# Problem details:
Write out, word for word and with no pictures, each line below from the one containing "[button] (35, 33)" through the one containing "Blog (24, 270)", both included, and no other line.

* * * * * * *

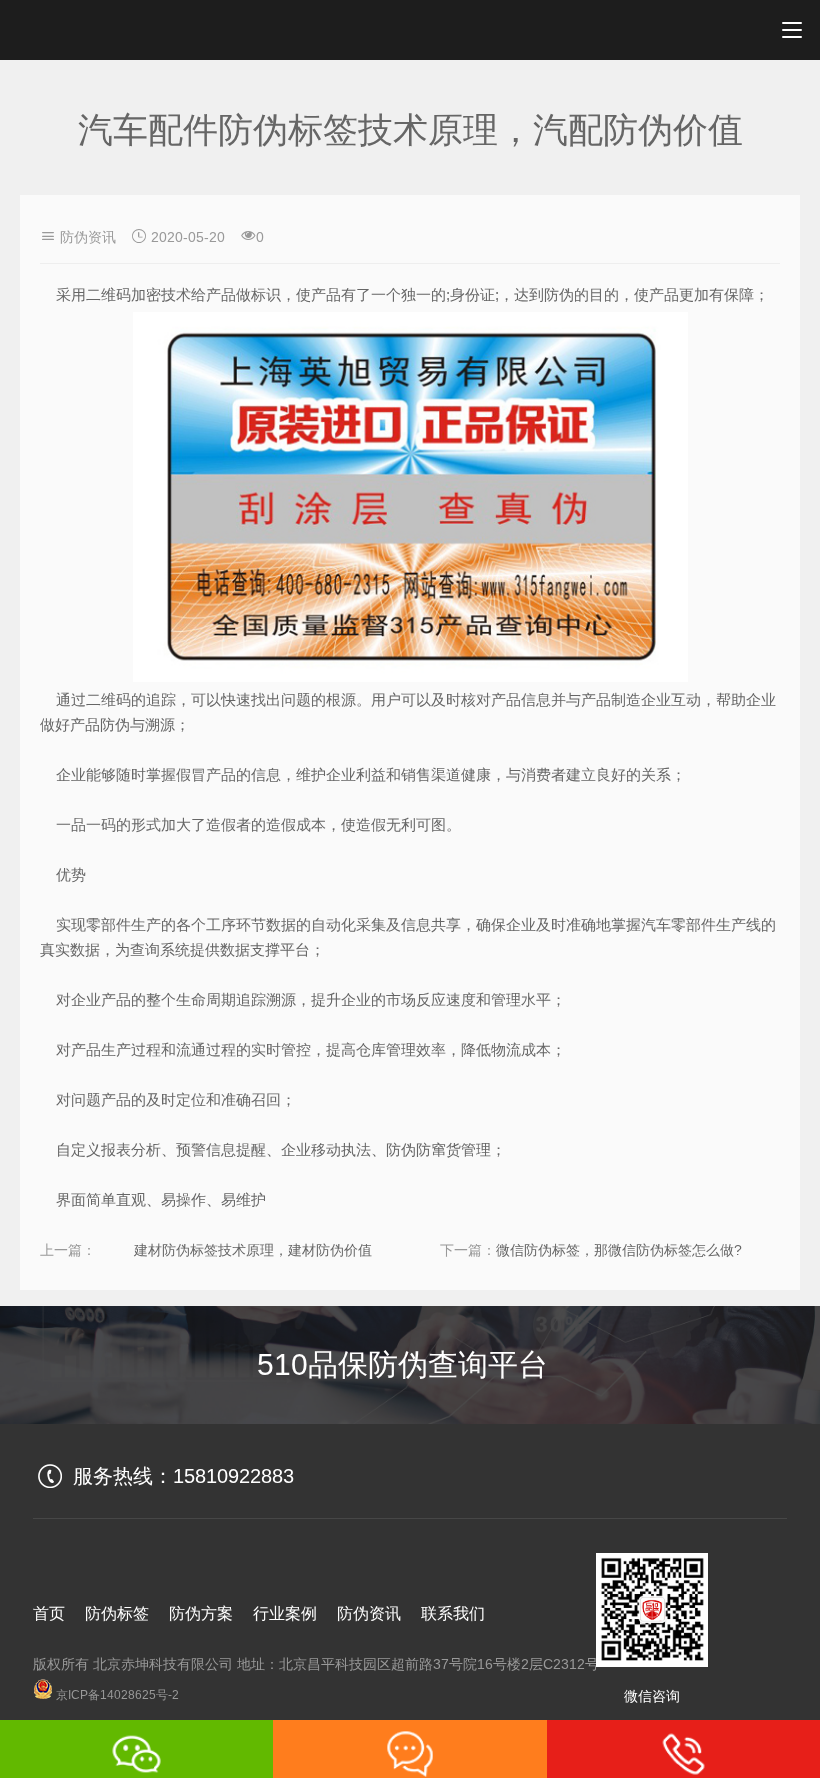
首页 (49, 1613)
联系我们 (453, 1613)
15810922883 (233, 1476)
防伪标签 (117, 1613)
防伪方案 (201, 1613)
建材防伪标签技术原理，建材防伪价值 (253, 1250)
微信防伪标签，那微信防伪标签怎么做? (619, 1250)
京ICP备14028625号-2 (116, 1695)
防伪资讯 (88, 237)
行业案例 (285, 1613)
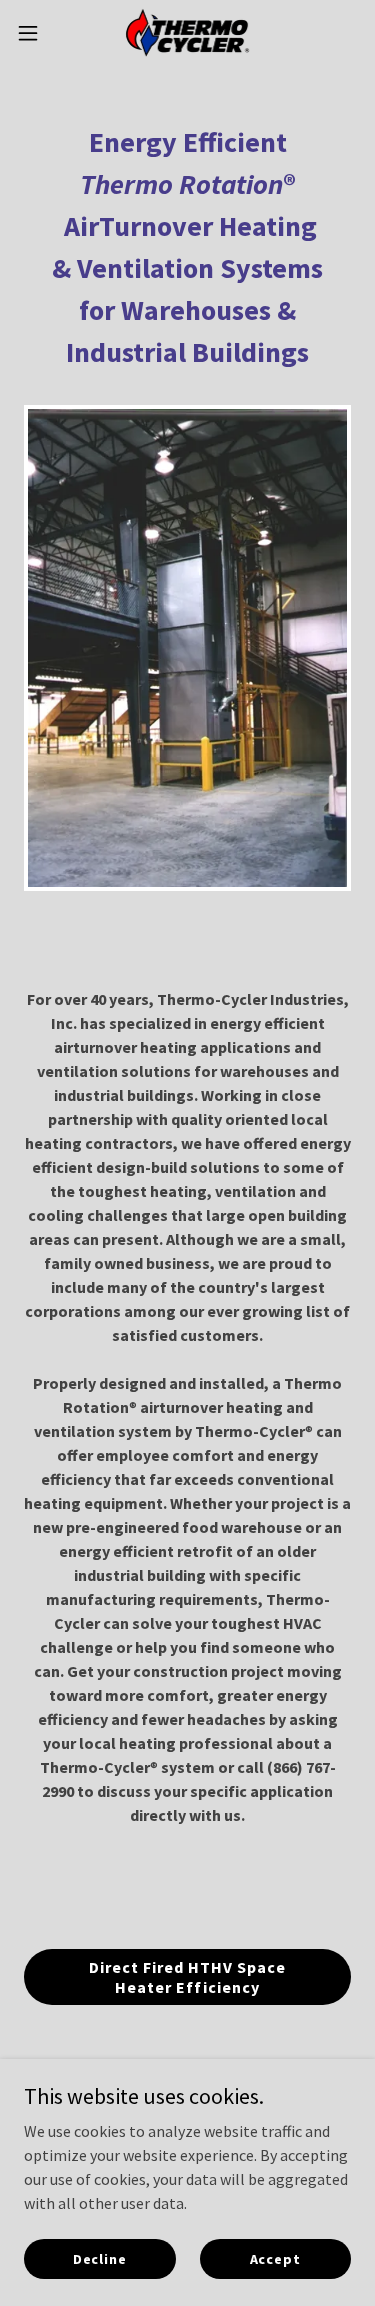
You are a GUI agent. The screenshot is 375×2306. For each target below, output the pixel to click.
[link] (187, 32)
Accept (275, 2258)
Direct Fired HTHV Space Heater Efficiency (187, 1977)
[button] (35, 33)
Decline (100, 2258)
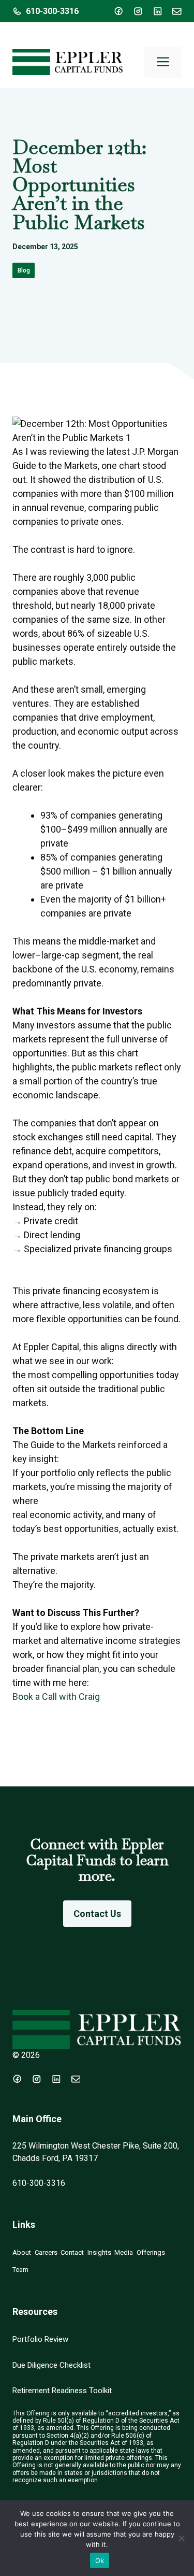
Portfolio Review (40, 2339)
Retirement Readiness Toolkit (62, 2390)
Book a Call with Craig (56, 1696)
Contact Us (97, 1913)
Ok (100, 2560)
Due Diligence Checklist (51, 2365)
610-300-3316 (52, 11)
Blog (24, 270)
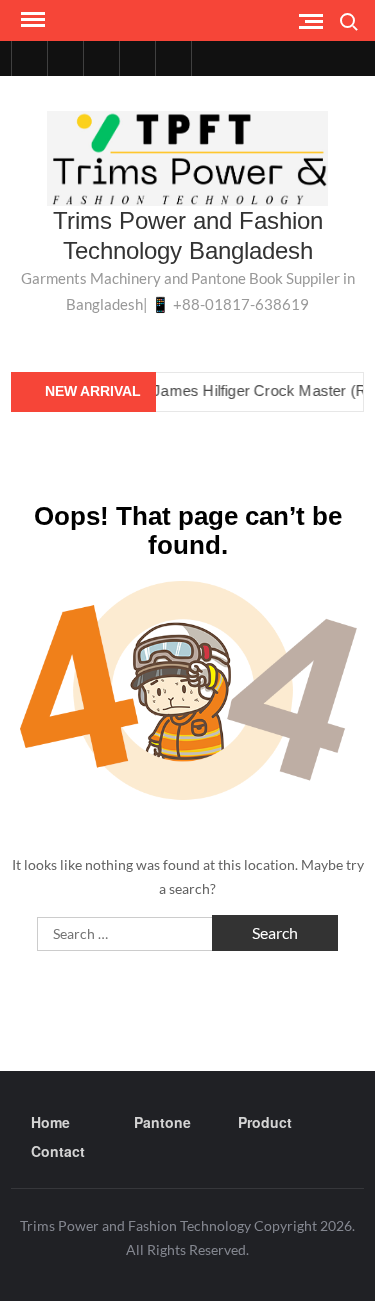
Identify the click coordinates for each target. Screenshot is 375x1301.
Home (50, 1122)
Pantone (162, 1122)
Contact (58, 1151)
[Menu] (31, 20)
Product (265, 1122)
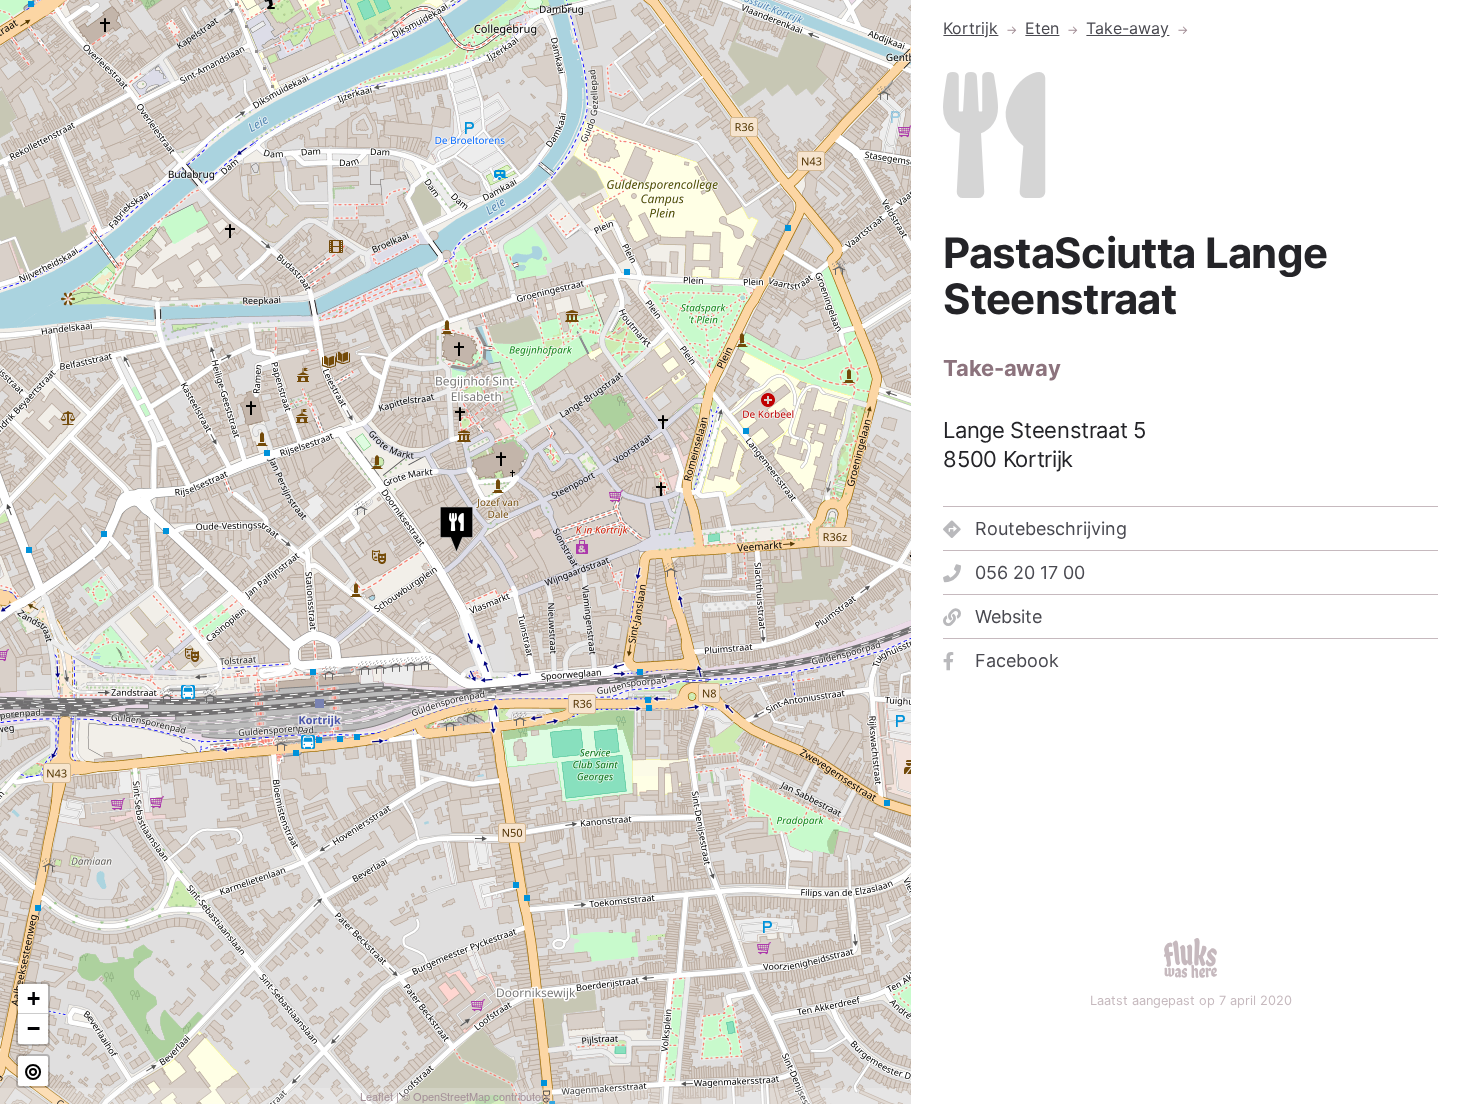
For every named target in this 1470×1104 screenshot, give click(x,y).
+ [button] (33, 998)
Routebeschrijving (1051, 528)
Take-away (1127, 28)
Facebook (1017, 660)
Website (1008, 616)
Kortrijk (970, 28)
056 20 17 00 (1030, 572)
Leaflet (376, 1096)
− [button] (33, 1028)
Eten (1042, 28)
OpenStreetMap (451, 1096)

* * * * * * *

# Written response:
[button] (35, 33)
Decline (100, 2258)
Portfolio Review (40, 2339)
Retirement Readiness Toolkit (62, 2390)
Book a Call with Craig (56, 1696)
Contact Us (97, 1913)
Ok (100, 2560)
Due Diligence Checklist (51, 2365)
610-300-3316 (52, 11)
Blog (24, 270)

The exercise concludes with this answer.